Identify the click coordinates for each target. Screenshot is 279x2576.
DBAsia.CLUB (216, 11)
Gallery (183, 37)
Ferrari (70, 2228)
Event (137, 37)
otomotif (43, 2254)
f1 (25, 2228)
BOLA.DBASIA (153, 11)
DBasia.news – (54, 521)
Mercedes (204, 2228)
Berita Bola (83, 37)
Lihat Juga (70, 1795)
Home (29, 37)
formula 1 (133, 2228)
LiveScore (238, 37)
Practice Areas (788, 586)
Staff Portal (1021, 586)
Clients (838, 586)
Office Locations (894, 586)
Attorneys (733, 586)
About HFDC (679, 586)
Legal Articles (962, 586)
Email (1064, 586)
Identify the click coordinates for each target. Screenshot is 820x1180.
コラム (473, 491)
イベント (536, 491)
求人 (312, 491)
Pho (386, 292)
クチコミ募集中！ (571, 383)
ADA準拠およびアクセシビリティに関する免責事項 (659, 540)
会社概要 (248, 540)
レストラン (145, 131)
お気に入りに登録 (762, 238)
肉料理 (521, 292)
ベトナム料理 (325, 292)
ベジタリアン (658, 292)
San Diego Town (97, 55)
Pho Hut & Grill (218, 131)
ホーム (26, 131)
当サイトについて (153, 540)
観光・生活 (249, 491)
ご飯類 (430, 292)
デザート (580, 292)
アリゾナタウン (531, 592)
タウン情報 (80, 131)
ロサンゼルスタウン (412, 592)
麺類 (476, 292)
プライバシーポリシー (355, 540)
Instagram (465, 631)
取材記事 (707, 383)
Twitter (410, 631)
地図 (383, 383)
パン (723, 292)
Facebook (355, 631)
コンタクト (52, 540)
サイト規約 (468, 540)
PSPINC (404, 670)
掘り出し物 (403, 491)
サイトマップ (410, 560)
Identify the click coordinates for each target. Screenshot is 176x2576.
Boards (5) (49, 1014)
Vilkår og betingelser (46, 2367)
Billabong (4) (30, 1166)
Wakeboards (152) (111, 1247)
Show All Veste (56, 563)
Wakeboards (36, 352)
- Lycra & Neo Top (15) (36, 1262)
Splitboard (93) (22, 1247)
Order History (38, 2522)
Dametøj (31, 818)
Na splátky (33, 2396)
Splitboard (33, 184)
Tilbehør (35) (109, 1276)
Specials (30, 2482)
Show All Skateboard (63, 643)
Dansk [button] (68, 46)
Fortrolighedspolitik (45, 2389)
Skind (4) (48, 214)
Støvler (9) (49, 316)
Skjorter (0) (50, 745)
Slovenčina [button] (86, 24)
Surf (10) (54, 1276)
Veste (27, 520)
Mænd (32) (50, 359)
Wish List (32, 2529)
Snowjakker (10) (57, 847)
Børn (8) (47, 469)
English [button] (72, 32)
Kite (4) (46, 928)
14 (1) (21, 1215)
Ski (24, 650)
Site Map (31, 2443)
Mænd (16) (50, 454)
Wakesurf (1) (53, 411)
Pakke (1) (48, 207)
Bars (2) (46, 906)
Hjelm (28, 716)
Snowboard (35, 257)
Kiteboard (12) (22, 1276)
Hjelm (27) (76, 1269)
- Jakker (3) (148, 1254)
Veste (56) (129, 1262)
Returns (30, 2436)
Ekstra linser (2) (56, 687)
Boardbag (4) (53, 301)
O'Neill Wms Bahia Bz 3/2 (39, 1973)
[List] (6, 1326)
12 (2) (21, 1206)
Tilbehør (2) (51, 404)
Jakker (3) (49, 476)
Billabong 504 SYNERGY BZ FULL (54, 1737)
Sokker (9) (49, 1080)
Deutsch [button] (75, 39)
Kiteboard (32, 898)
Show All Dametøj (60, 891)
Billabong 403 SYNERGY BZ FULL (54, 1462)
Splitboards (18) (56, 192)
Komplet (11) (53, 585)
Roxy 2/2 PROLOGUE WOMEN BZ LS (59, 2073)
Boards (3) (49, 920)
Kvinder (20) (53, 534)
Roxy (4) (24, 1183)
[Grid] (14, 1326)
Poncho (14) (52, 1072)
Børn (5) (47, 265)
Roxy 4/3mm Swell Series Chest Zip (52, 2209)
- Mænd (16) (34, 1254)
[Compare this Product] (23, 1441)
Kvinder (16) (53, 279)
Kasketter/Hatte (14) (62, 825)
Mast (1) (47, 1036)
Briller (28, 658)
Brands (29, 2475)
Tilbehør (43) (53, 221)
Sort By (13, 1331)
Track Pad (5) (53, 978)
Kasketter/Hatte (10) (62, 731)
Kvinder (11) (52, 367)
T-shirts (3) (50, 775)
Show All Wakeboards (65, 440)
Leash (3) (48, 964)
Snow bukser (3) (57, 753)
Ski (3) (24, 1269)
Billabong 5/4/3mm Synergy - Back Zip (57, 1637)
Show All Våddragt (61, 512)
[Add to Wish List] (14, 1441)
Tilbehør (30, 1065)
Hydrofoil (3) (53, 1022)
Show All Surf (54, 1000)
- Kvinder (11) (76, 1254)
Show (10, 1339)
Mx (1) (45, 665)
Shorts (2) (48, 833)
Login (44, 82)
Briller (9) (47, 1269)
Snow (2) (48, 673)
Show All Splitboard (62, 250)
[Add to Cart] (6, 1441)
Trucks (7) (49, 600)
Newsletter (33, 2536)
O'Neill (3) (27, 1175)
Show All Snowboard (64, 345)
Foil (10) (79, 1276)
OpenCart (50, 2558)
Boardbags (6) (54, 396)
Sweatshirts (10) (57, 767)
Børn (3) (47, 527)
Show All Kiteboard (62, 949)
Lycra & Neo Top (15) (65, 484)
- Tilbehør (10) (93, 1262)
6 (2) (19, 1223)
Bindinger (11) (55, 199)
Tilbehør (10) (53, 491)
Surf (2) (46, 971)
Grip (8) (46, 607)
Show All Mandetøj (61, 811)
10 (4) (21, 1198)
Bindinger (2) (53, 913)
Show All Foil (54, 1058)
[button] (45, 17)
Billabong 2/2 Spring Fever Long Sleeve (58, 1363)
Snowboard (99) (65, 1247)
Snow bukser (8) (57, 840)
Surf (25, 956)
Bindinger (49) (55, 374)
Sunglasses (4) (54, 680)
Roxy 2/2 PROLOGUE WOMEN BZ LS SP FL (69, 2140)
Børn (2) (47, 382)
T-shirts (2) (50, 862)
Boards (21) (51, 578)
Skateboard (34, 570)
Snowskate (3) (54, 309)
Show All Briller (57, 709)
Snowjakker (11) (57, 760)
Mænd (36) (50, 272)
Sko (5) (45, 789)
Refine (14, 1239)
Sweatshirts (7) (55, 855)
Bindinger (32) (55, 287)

### [Work to complete]
Every single line of the listing must be retyped exactly.

### [Written solution]
Identify the click coordinates for each target. Screenshot is 279x2576.
DBAsia.CLUB (216, 11)
Gallery (183, 37)
Ferrari (70, 2228)
Event (137, 37)
otomotif (43, 2254)
f1 (25, 2228)
BOLA.DBASIA (153, 11)
DBasia.news – (54, 521)
Mercedes (204, 2228)
Berita Bola (83, 37)
Lihat Juga (70, 1795)
Home (29, 37)
formula 1 (133, 2228)
LiveScore (238, 37)
Practice Areas (788, 586)
Staff Portal (1021, 586)
Clients (838, 586)
Office Locations (894, 586)
Attorneys (733, 586)
About HFDC (679, 586)
Legal Articles (962, 586)
Email (1064, 586)
Identify the click coordinates for each target. Screenshot is 820x1180.
コラム (473, 491)
イベント (536, 491)
求人 (312, 491)
Pho (386, 292)
クチコミ募集中！ (571, 383)
ADA準拠およびアクセシビリティに関する免責事項 (659, 540)
会社概要 (248, 540)
レストラン (145, 131)
お気に入りに登録 (762, 238)
肉料理 (521, 292)
ベトナム料理 (325, 292)
ベジタリアン (658, 292)
San Diego Town (97, 55)
Pho Hut & Grill (218, 131)
ホーム (26, 131)
当サイトについて (153, 540)
観光・生活 (249, 491)
ご飯類 (430, 292)
デザート (580, 292)
アリゾナタウン (531, 592)
タウン情報 (80, 131)
ロサンゼルスタウン (412, 592)
麺類 (476, 292)
プライバシーポリシー (355, 540)
Instagram (465, 631)
取材記事 (707, 383)
Twitter (410, 631)
地図 (383, 383)
パン (723, 292)
Facebook (355, 631)
コンタクト (52, 540)
サイト規約 (468, 540)
PSPINC (404, 670)
掘り出し物 (403, 491)
サイトマップ (410, 560)
Identify the click coordinates for each target. Screenshot is 176x2576.
Boards (5) (49, 1014)
Vilkår og betingelser (46, 2367)
Billabong (4) (30, 1166)
Wakeboards (152) (111, 1247)
Show All Veste (56, 563)
Wakeboards (36, 352)
- Lycra & Neo Top (15) (36, 1262)
Splitboard (93) (22, 1247)
Order History (38, 2522)
Dametøj (31, 818)
Na splátky (33, 2396)
Splitboard (33, 184)
Tilbehør (35) (109, 1276)
Specials (30, 2482)
Show All Skateboard (63, 643)
Dansk [button] (68, 46)
Fortrolighedspolitik (45, 2389)
Skind (4) (48, 214)
Støvler (9) (49, 316)
Skjorter (0) (50, 745)
Slovenčina [button] (86, 24)
Surf (10) (54, 1276)
Veste (27, 520)
Mænd (32) (50, 359)
Wish List (32, 2529)
Snowjakker (10) (57, 847)
Børn (8) (47, 469)
English [button] (72, 32)
Kite (4) (46, 928)
14 (1) (21, 1215)
Ski (24, 650)
Site Map (31, 2443)
Mænd (16) (50, 454)
Wakesurf (1) (53, 411)
Pakke (1) (48, 207)
Bars (2) (46, 906)
Hjelm (28, 716)
Snowboard (35, 257)
Kiteboard (12) (22, 1276)
Hjelm (27) (76, 1269)
- Jakker (3) (148, 1254)
Veste (56) (129, 1262)
Returns (30, 2436)
Ekstra linser (2) (56, 687)
Boardbag (4) (53, 301)
O'Neill Wms Bahia Bz 3/2 (39, 1973)
[List] (6, 1326)
12 (2) (21, 1206)
Tilbehør (2) (51, 404)
Jakker (3) (49, 476)
Billabong 504 SYNERGY BZ FULL (54, 1737)
Sokker (9) (49, 1080)
Deutsch [button] (75, 39)
Kiteboard (32, 898)
Show All Dametøj (60, 891)
Billabong 403 SYNERGY BZ FULL (54, 1462)
Splitboards (18) (56, 192)
Komplet (11) (53, 585)
Roxy 2/2 PROLOGUE WOMEN BZ LS (59, 2073)
Boards (3) (49, 920)
Kvinder (20) (53, 534)
Roxy (4) (24, 1183)
[Grid] (14, 1326)
Poncho (14) (52, 1072)
Børn (5) (47, 265)
Roxy 4/3mm Swell Series Chest Zip (52, 2209)
- Mænd (16) (34, 1254)
[Compare this Product] (23, 1441)
Kvinder (16) (53, 279)
Kasketter/Hatte (14) (62, 825)
Mast (1) (47, 1036)
Briller (28, 658)
Brands (29, 2475)
Tilbehør (43) (53, 221)
Sort By (13, 1331)
Track Pad (5) (53, 978)
Kasketter/Hatte (10) (62, 731)
Kvinder (11) (52, 367)
T-shirts (3) (50, 775)
Show All Wakeboards (65, 440)
Leash (3) (48, 964)
Snow bukser (3) (57, 753)
Ski (3) (24, 1269)
Billabong 5/4/3mm Synergy - Back Zip (57, 1637)
Show All Våddragt (61, 512)
[Add to Wish List] (14, 1441)
Tilbehør (30, 1065)
Hydrofoil (3) (53, 1022)
Show All Surf (54, 1000)
- Kvinder (11) (76, 1254)
Show (10, 1339)
Mx (1) (45, 665)
Shorts (2) (48, 833)
Login (44, 82)
Briller (9) (47, 1269)
Snow (2) (48, 673)
Show All Splitboard (62, 250)
[Add to Cart] (6, 1441)
Trucks (7) (49, 600)
Newsletter (33, 2536)
O'Neill (3) (27, 1175)
Show All Snowboard (64, 345)
Foil (10) (79, 1276)
OpenCart (50, 2558)
Boardbags (6) (54, 396)
Sweatshirts (10) (57, 767)
Børn (3) (47, 527)
Show All Kiteboard (62, 949)
Lycra & Neo Top (15) (65, 484)
- Tilbehør (10) (93, 1262)
6 (2) (19, 1223)
Bindinger (11) (55, 199)
Tilbehør (10) (53, 491)
Surf (2) (46, 971)
Grip (8) (46, 607)
Show All Mandetøj (61, 811)
10 (4) (21, 1198)
Bindinger (2) (53, 913)
Show All Foil (54, 1058)
[button] (45, 17)
Billabong 2/2 Spring Fever Long Sleeve (58, 1363)
Snowboard (99) (65, 1247)
Snow bukser (8) (57, 840)
Surf (25, 956)
Bindinger (49) (55, 374)
Sunglasses (4) (54, 680)
Roxy 2/2 PROLOGUE WOMEN BZ LS SP FL (69, 2140)
Børn (2) (47, 382)
T-shirts (2) (50, 862)
Boards (21) (51, 578)
Skateboard (34, 570)
Snowskate (3) (54, 309)
Show All Briller (57, 709)
Snowjakker (11) (57, 760)
Mænd (36) (50, 272)
Sko (5) (45, 789)
Refine (14, 1239)
Sweatshirts (7) (55, 855)
Bindinger (32) (55, 287)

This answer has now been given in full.